* Stored data entries

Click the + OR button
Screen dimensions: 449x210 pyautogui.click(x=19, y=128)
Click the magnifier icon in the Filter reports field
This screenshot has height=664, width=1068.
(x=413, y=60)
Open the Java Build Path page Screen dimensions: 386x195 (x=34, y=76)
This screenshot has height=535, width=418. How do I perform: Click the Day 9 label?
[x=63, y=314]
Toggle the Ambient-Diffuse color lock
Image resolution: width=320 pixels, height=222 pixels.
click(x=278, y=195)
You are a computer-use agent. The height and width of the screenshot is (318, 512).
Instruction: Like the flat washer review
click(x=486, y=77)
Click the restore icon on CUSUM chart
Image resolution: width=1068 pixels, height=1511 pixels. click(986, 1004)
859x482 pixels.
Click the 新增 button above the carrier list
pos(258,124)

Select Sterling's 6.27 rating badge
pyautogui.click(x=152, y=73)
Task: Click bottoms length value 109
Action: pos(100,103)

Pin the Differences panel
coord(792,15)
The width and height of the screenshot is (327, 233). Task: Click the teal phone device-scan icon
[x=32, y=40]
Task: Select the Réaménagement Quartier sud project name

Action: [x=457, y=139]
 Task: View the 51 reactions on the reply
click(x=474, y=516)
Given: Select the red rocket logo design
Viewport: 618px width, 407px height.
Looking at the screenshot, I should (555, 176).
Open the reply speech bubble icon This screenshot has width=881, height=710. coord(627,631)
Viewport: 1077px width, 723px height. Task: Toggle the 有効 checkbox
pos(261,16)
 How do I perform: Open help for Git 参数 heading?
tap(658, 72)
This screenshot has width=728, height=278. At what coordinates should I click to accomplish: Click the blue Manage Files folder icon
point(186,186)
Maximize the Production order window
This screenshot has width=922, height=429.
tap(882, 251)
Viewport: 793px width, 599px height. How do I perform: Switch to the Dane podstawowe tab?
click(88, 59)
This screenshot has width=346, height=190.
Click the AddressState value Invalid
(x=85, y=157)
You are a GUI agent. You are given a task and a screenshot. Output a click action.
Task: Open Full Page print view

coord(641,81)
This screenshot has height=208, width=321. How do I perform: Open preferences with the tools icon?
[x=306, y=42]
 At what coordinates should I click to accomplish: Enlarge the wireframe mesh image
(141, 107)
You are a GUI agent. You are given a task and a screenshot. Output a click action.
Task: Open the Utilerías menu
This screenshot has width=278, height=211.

* What you have to do
Exactly as they stand above, retype all of the records.

* The completed task
Click the + OR button
Screen dimensions: 449x210 pyautogui.click(x=19, y=128)
Click the magnifier icon in the Filter reports field
This screenshot has height=664, width=1068.
(x=413, y=60)
Open the Java Build Path page Screen dimensions: 386x195 (x=34, y=76)
This screenshot has height=535, width=418. How do I perform: Click the Day 9 label?
[x=63, y=314]
Toggle the Ambient-Diffuse color lock
Image resolution: width=320 pixels, height=222 pixels.
click(x=278, y=195)
You are a computer-use agent. The height and width of the screenshot is (318, 512).
Instruction: Like the flat washer review
click(x=486, y=77)
Click the restore icon on CUSUM chart
Image resolution: width=1068 pixels, height=1511 pixels. click(986, 1004)
859x482 pixels.
Click the 新增 button above the carrier list
pos(258,124)

Select Sterling's 6.27 rating badge
pyautogui.click(x=152, y=73)
Task: Click bottoms length value 109
Action: pos(100,103)

Pin the Differences panel
coord(792,15)
The width and height of the screenshot is (327, 233). Task: Click the teal phone device-scan icon
[x=32, y=40]
Task: Select the Réaménagement Quartier sud project name

Action: [x=457, y=139]
 Task: View the 51 reactions on the reply
click(x=474, y=516)
Given: Select the red rocket logo design
Viewport: 618px width, 407px height.
Looking at the screenshot, I should (555, 176).
Open the reply speech bubble icon This screenshot has width=881, height=710. coord(627,631)
Viewport: 1077px width, 723px height. Task: Toggle the 有効 checkbox
pos(261,16)
 How do I perform: Open help for Git 参数 heading?
tap(658, 72)
This screenshot has width=728, height=278. At what coordinates should I click to accomplish: Click the blue Manage Files folder icon
point(186,186)
Maximize the Production order window
This screenshot has width=922, height=429.
tap(882, 251)
Viewport: 793px width, 599px height. How do I perform: Switch to the Dane podstawowe tab?
click(88, 59)
This screenshot has width=346, height=190.
Click the AddressState value Invalid
(x=85, y=157)
You are a GUI agent. You are given a task and a screenshot. Output a click action.
Task: Open Full Page print view

coord(641,81)
This screenshot has height=208, width=321. How do I perform: Open preferences with the tools icon?
[x=306, y=42]
 At what coordinates should I click to accomplish: Enlarge the wireframe mesh image
(141, 107)
You are a GUI agent. You are given a task and a screenshot. Output a click action.
Task: Open the Utilerías menu
This screenshot has width=278, height=211.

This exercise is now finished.